**The task:** Please output the records starting at the line that contains "has height=956, width=432." and ending at the line that contains "end-date-label: 截止日期 is" as a two-column CSV with the columns request and answer. Each row holds one request and its answer, and each field is quoted with line breaks replaced by spaces. Leave the pictures out.
Extracted data START
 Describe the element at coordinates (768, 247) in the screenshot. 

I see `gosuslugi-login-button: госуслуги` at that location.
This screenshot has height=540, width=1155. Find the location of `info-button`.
Extracted data END
Extracted data START
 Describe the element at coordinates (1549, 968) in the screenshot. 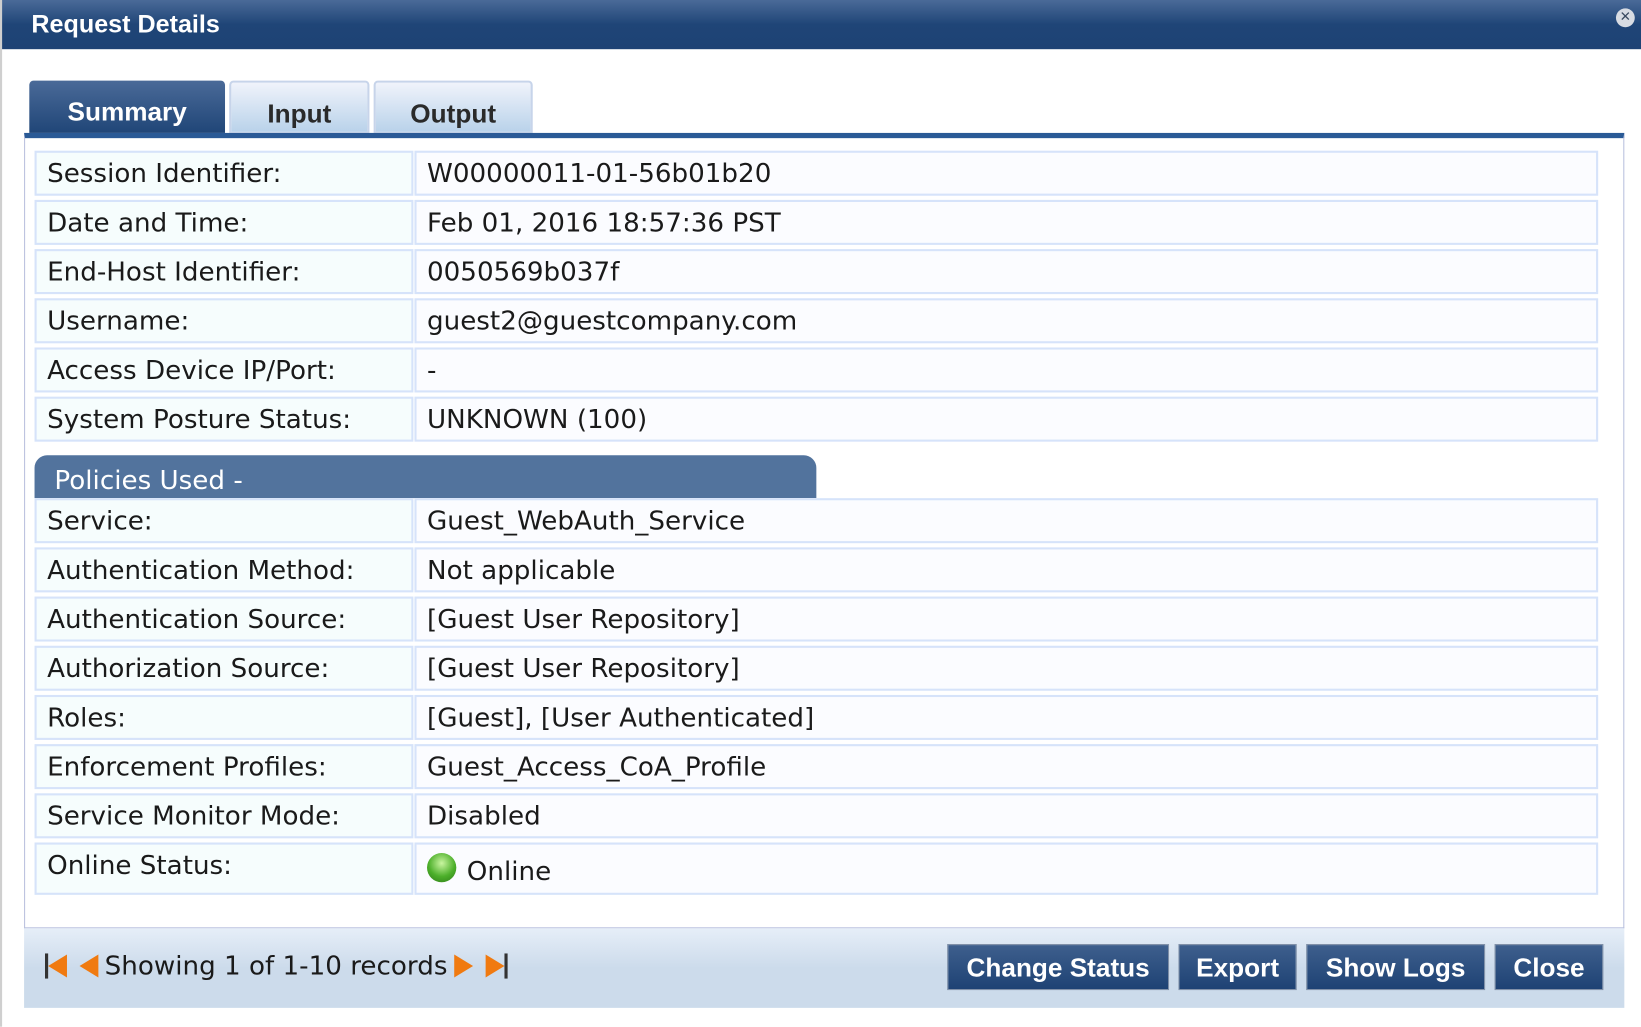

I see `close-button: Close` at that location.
Extracted data END
Extracted data START
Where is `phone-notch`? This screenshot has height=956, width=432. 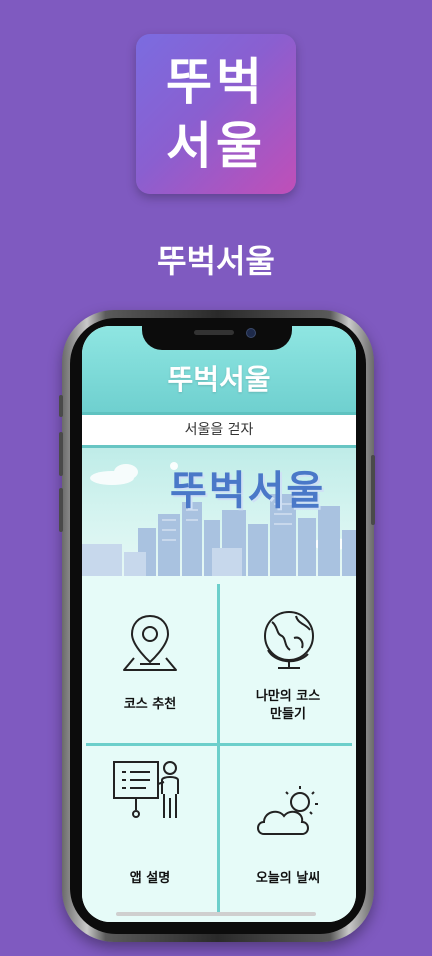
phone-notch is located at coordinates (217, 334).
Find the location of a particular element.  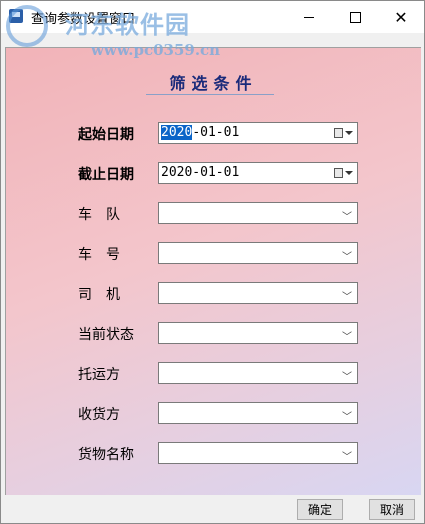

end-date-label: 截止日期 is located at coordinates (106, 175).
Extracted data END
**Reply:**
request,answer
"Where is `phone-notch`? This screenshot has height=956, width=432.","phone-notch is located at coordinates (217, 334)."
"Find the location of a particular element.","end-date-label: 截止日期 is located at coordinates (106, 175)."